Ragusa, which had been described by King Ladislas as the “scutum confiniorum regni nostri Dalmatiæ,” had been threatened by the Turks in 1455, but not seriously, as they were occupied elsewhere. In 1458 Mohammed again menaced the Republic, and sent Isak Beg into Bosnia to order the vassal princes to capture the city if she did not immediately make submission to him and increase her tribute.[404] Hungarian aid was solicited, and the citizens prepared to defend themselves; but once more the danger was averted, as the Turks had other more pressing matters to attend to.

In 1459 the final conquest of Bosnia was begun. King Stephen Thomas had paid tribute to the Sultan since 1449, and after the fall of Constantinople he had sent envoys to do homage to the victor,[405] but at the same time he was imploring the help of the Pope; this caused much discontent among his Bogomil subjects, who had already shown themselves not unfriendly to the Turks. But after Hunyadi’s victory at Belgrad Stephen was encouraged to further resistance; he refused to pay the tribute, and actually intended to lead a crusade in person.[406] The Pope ordered his legate in Dalmatia to raise funds for him, and enjoined Kosača to help him.[407] Stephen began to attack the Turkish garrisons in Servia, but after taking a few towns he came to terms with the Sultan early in 1458, and paid him a tribute of 9000 ducats. On the death of Lazar, the Despot of Servia, the King of Hungary conferred the despotate on Stephen the Younger, or Tomašević, the Bosnian king’s son, who had married Lazar’s daughter, Helena.
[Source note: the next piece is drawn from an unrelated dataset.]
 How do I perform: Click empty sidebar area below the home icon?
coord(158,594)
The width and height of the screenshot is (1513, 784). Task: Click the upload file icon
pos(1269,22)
Thus Bosnia acquired the Danubian region of Servia, including Semendria. But Mohammed determined to conquer even these districts once for all, and to punish Stephen Thomas for his audacity. The Servians themselves were dissatisfied with their new ruler, because he was a devout Catholic, and they regarded him simply as a Hungarian viceroy. When in June 1459 Mohammed approached Semendria the inhabitants opened their gates to him. Owing to its position at the confluence of the Morava and the Danube it was the key to the whole country, and its fall, which spelt the end of Bosnian rule in Servia, caused consternation throughout Europe. It was attributed by Matthew Corvinus to Stephen Thomas and his son. While this quarrel was going on and the Hungarian king was at war with Germany, the Turkish general, Hassan Pasha, had obliged the King of Bosnia to let him pass through the country with a large army. The next year hostilities broke out between Paul Sperančić, Banus of Croatia, and Stephen Thomas, in the course of which the latter was killed. His son, Stephen Tomašević, succeeded to him, and was the last King of Bosnia (1461).